▶ **Daftar Tugas**:
a) Sebutkan semua tuntutan kelompok pertama yang tercantum dalam tulisan tentang tragedi 30 September 1965.
b) Teruskan tulisan tentang tragedi 30 September 1965 mulai sesudah kalimat terakhirnya.

Berdamai dengan Masa Lalu
Agus Widjojo ;
Anak Pahlawan Revolusi
|
KOMPAS,
30 September 2015
Setiap menjelang 30
September, selalu muncul wacana tentang tragedi Gerakan 30 September 1965.
Namun, wacana yang muncul masih terbagi dalam dua kelompok.
Kelompok pertama
berpihak kepada korban dari eks anggota Partai Komunis Indonesia (PKI) dengan
pengembangannya berbentuk berbagai tuntutan: dimulai dari proses pengadilan
bagi pelaku, reparasi bagi korban, hingga pembersihan nama PKI dengan dalih
peristiwa ini akibat dari gejolak internal yang ada dalam TNI AD. Masih ada
variasi kembangan bahwa peristiwa ini berkaitan dengan peran asing, khususnya
intelijen Amerika Serikat, yang berada di belakang TNI AD.
Di sisi lain, ada
kelompok yang menyatakan PKI dalang dan berada di belakang peristiwa ini
dalam rangka perebutan kekuasaan politik dengan melakukan aksi ofensif
terhadap TNI AD. Ini yang mengakibatkan gugurnya tujuh pahlawan revolusi yang
jenazahnya ditemukan di lubang sebuah sumur tua di daerah Lubang Buaya,
Jakarta Timur, serta dua perwira menengah di Yogyakarta. Kelompok ini menolak
keberadaan segala sesuatu yang berbau dan berkaitan dengan komunisme dalam
bentuk apa pun di Indonesia.

(Entri tentang letak kemunculan item)
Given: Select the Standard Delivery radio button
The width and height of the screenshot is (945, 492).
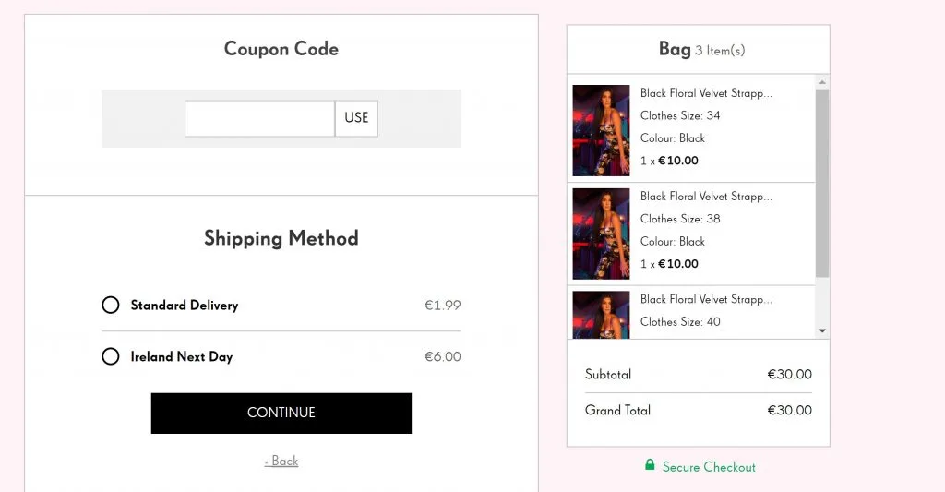Looking at the screenshot, I should click(111, 306).
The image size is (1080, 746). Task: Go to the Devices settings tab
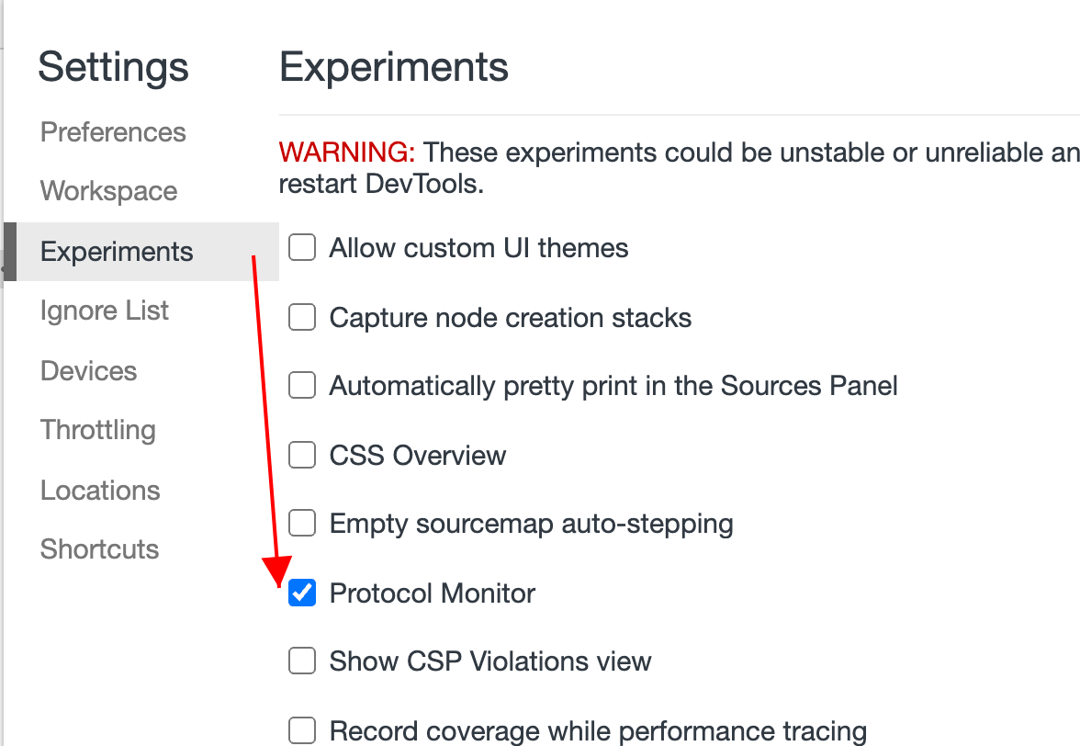[x=88, y=371]
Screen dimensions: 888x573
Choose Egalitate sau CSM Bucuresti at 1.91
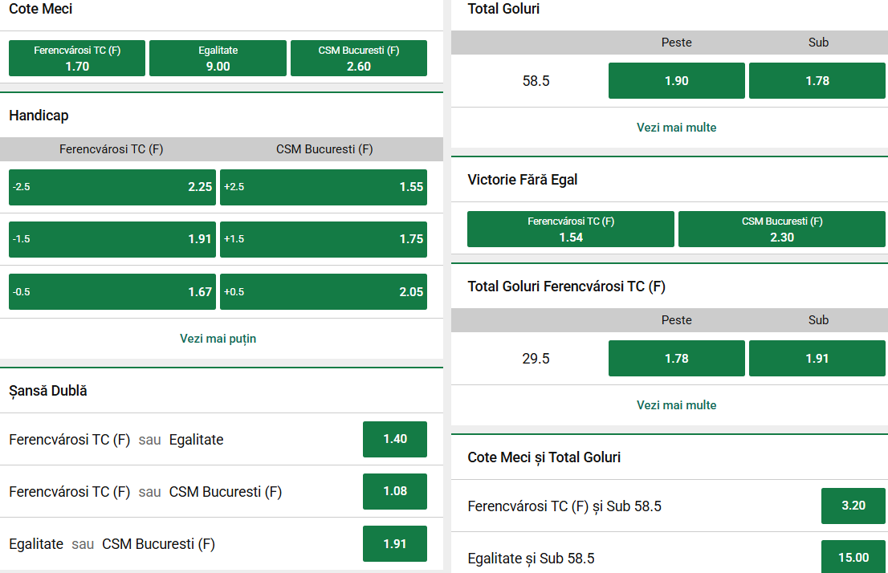tap(395, 543)
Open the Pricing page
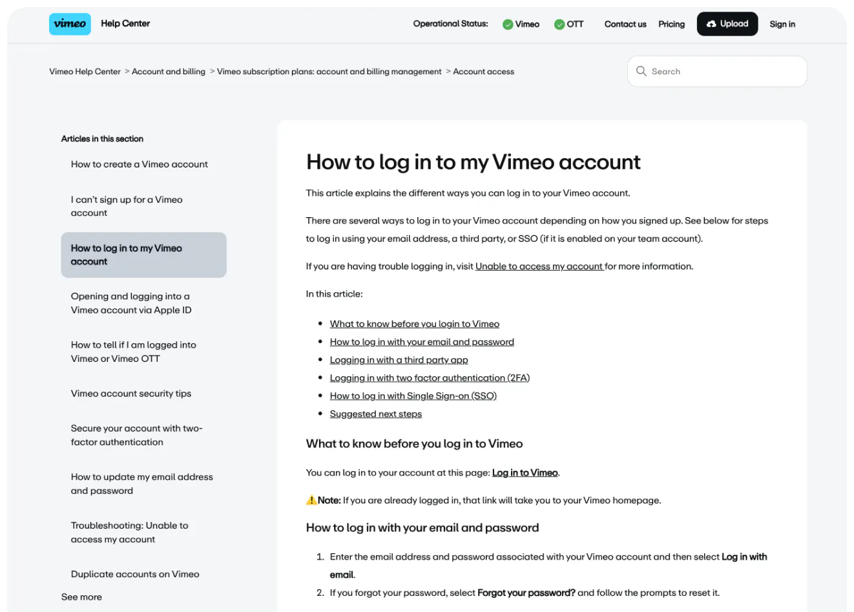 671,24
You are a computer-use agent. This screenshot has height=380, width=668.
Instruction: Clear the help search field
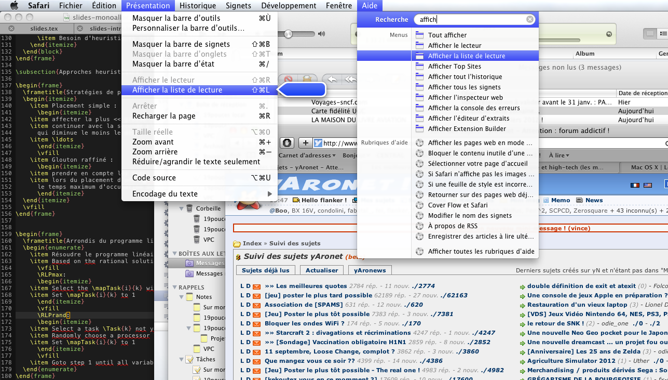pos(529,19)
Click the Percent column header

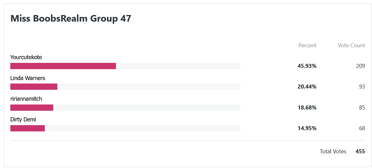(x=307, y=45)
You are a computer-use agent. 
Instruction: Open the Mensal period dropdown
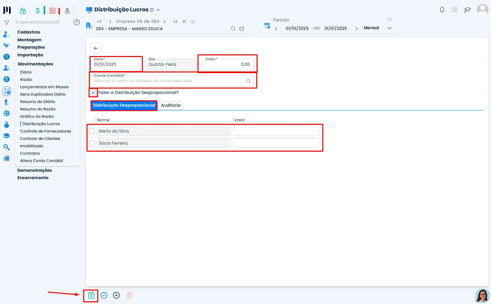pyautogui.click(x=389, y=28)
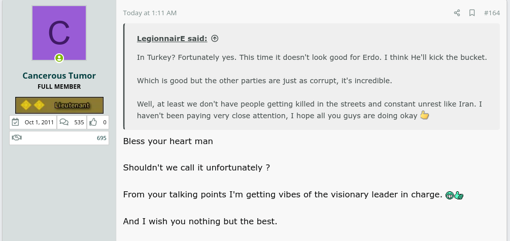Click the purple C avatar
Image resolution: width=510 pixels, height=241 pixels.
pyautogui.click(x=59, y=33)

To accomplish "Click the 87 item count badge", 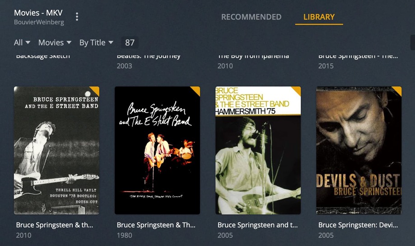I will pos(130,43).
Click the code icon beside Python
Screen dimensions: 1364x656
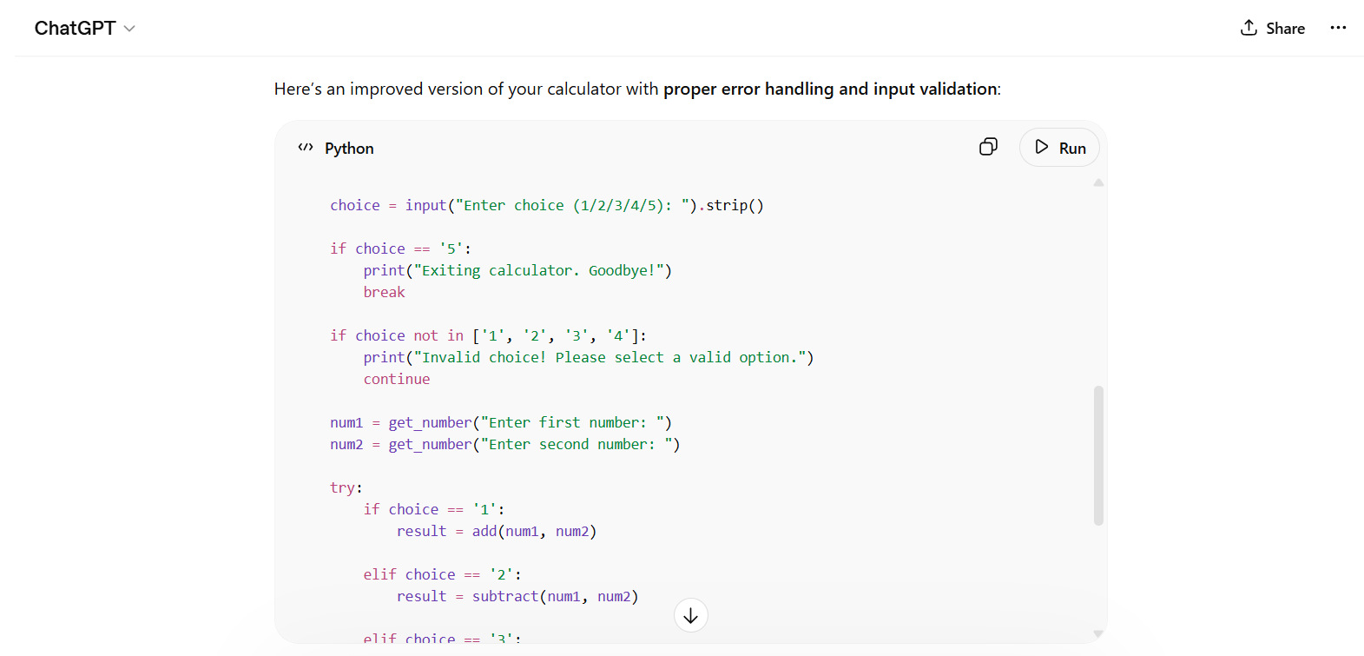pyautogui.click(x=306, y=148)

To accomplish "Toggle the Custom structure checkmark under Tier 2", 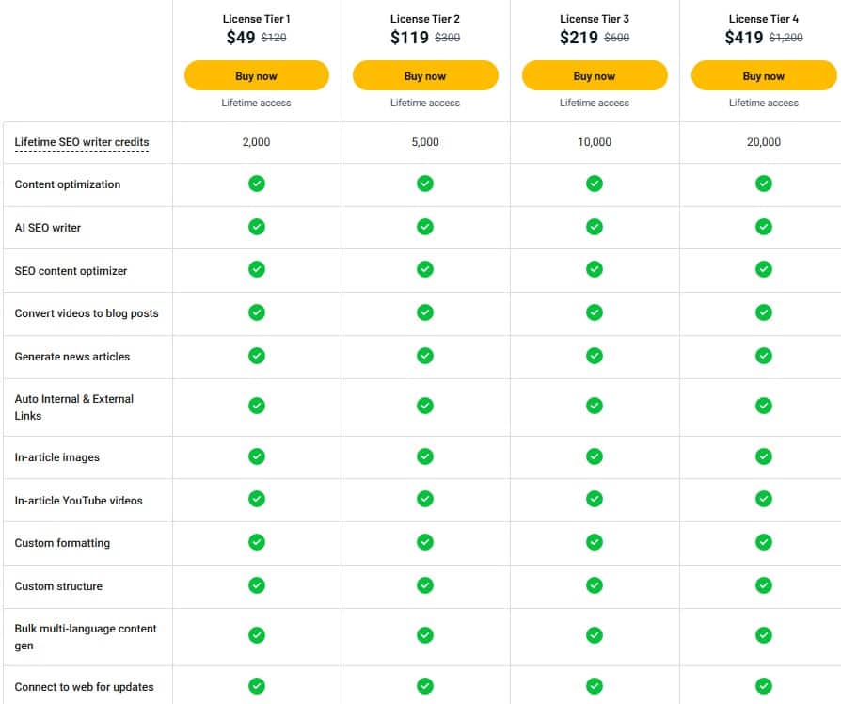I will [425, 585].
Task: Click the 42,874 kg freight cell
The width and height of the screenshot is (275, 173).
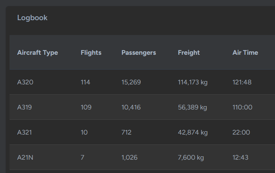Action: pyautogui.click(x=193, y=132)
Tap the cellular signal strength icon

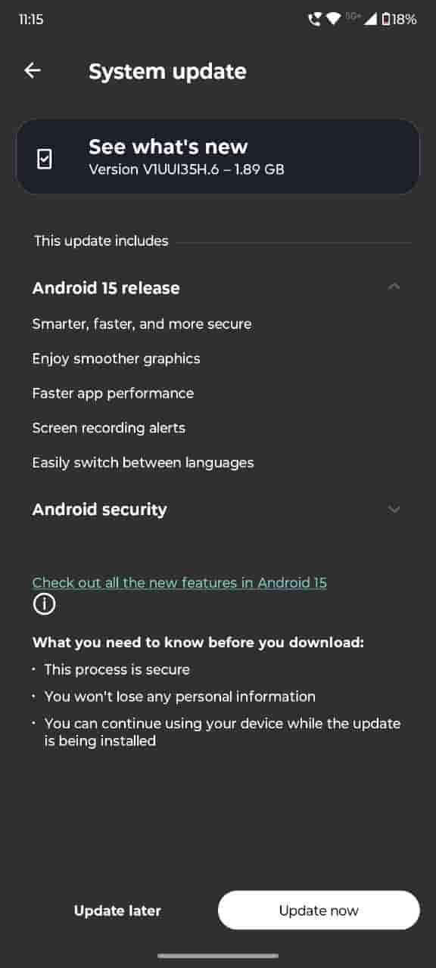click(370, 20)
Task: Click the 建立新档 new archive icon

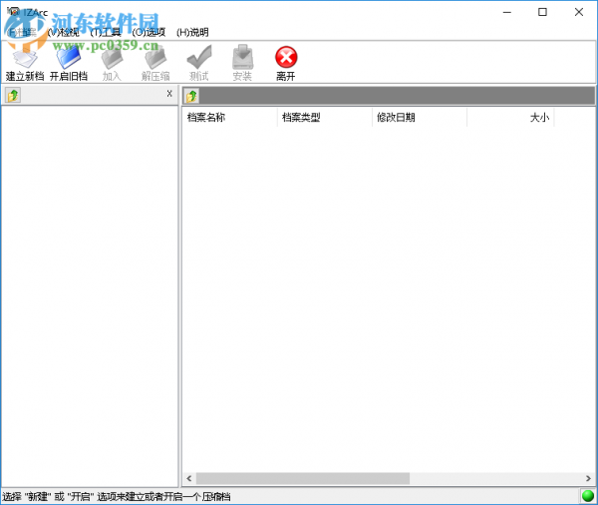Action: [x=25, y=59]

▶ **Jawaban per Tugas**:
a)
- Proses pengadilan bagi pelaku
- Reparasi bagi korban
- Pembersihan nama PKI

b)
Rekonsiliasi nasional
Keadaan ini
menunjukkan, masyarakat dan bangsa kita masih belum dapat berdamai dan
menutup masa lalunya. Kelompok-kelompok masyarakat yang punya kedekatan
hubungan emosional, seperti anggota keluarga yang terlibat dengan peristiwa
tersebut, masih belum bisa mengadakan refleksi dan memberi jarak pada
peristiwa tersebut. Pada dasarnya posisi kedua kelompok ini masih belum
berubah dari posisi mereka ketika peristiwa ini terjadi pada 1965. Dapat kita
katakan, dilihat dari perspektif tragedi 1965 kedua kelompok ini, Indonesia
masih berada dalam tahun 1965.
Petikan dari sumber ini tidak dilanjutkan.